Unlike many of his peers who carry the family tradition from generation to generation, Beaulieu wasn’t born into the sport.

“That’s the coolest part because my dad was never involved in racing until I came along, not like a lot of the other people we race with where their dads raced and their grandfathers raced,” said Beaulieu at his home-based shop on Stackpole Road. “We’ve had to learn on our own along the way, but we’ve had a lot of good people to help us. That’s been the coolest thing is having my dad and I learn it together.”

Beaulieu, a lifelong Durham resident and Brunswick High School graduate, cut his driving teeth racing go-karts at the age of 12, but quickly moved up to the Legends class, where speeds can reach well over 100 miles an hour. With a crew consisting of his father, Todd Beaulieu, and “two buddies,” Beaulieu raced his Legends car in competitions as far south as Virginia, racking up championships along the way and earning the respect of longtime racing observers here in Maine and beyond.

“I met Evan five years ago, and the thing that attracted me was the relationship he and his dad have. They learned together along the way and have had won big races and championships at every level they have competed,” said Steve Perry, host of “Mainely Motorsports TV,” a weekly television show that covers Maine racing. “I don’t see the next step to the pro series, although it is a little tougher hurdle, being any different for those two.”

Tom Baker, coach and founder of the Charlotte, N.C.-based Team Full Throttle, said Beaulieu, one of Baker’s 15 clients, has the requisite smarts and personality to make it in the ultra competitive and marketing driven world of modern auto racing.

“Evan is very sharp,” said Baker. “One of is best qualities is that he listens well and takes advice well. There are a lot of young racers today that lack that quality.
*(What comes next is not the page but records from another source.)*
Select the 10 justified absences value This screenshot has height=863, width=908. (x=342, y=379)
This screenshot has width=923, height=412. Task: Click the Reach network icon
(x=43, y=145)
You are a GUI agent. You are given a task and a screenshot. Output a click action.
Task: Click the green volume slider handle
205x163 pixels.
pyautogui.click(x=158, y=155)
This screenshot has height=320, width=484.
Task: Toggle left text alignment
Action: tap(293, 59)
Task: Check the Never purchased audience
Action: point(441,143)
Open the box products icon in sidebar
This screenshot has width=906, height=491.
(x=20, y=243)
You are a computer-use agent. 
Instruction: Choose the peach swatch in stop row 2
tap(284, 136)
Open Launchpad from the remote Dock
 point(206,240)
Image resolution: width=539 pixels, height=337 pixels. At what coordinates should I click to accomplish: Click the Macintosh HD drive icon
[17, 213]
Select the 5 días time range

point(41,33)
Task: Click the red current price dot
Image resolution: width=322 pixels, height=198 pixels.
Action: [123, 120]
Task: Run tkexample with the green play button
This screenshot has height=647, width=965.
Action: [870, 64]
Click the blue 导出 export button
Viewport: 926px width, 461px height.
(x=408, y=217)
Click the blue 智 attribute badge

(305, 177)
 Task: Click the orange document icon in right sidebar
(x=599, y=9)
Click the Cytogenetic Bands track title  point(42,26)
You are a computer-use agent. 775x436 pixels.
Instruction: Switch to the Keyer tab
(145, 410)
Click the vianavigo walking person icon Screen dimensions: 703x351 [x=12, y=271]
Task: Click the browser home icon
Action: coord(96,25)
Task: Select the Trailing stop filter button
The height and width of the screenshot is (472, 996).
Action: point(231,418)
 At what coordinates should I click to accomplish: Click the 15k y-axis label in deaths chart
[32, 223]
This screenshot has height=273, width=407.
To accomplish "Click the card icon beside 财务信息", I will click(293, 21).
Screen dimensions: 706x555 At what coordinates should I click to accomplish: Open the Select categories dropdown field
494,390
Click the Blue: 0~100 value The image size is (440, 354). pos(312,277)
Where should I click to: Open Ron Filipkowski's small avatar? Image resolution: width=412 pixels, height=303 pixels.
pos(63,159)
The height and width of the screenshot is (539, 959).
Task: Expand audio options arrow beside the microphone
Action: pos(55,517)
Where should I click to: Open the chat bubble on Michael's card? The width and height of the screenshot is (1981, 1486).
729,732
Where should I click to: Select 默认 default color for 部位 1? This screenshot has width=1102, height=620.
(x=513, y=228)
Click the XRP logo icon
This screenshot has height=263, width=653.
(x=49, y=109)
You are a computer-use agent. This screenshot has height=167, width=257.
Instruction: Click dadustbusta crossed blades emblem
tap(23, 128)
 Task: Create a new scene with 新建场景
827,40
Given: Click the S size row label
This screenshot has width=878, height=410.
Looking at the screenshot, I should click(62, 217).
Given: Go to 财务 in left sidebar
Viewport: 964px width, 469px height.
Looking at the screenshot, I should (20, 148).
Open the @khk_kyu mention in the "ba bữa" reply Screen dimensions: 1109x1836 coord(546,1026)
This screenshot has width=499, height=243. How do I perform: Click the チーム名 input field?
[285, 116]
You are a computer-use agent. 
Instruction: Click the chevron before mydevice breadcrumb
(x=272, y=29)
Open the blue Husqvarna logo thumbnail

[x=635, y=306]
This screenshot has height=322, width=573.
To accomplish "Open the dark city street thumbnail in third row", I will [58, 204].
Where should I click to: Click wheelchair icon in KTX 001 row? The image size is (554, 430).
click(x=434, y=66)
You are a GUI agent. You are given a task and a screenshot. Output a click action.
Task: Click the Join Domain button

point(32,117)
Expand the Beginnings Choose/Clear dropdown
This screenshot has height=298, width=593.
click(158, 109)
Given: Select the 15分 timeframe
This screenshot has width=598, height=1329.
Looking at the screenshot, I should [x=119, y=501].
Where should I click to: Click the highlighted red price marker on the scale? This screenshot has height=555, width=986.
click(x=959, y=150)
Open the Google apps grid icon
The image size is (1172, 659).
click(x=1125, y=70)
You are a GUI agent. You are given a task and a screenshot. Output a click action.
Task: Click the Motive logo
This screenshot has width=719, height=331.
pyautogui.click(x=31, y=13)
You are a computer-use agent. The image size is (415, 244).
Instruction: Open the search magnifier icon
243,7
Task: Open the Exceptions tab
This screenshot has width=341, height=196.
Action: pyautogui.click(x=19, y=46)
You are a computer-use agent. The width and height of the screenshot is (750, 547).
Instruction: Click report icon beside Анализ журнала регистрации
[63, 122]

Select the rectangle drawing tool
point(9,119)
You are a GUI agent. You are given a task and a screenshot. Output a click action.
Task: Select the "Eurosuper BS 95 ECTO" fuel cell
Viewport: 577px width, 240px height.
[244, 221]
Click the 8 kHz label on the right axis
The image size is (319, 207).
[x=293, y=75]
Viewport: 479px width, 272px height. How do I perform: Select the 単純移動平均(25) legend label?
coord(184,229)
They don’t listen well and won’t do the hard work that it takes to give themselves the best shot at a shot, so to speak. He is very personable and articulate and understands how to use that quality. Evan doesn’t assume he knows more than he does.”

Beaulieu also makes time for mentoring and has helped out younger drivers who are new to the sport, said Perry.

“He’s a young racer, but he’s out their helping get people involved,” Perry said. “Him and his family are really good people.”

Though the leap from Legends to the Pro Stock Series means a bigger stage and potential bigger payday, Beaulieu said the transition could be difficult and more expensive. With a short, yellow strip on his rear bumper signifying his rookie status, Beaulieu said he will lean heavily on McKeage, the team owner, for advice.

“Getting his knowledge is a big thing because I have a lot to learn,” said Beaulieu. “He has years of experience that I can draw on.”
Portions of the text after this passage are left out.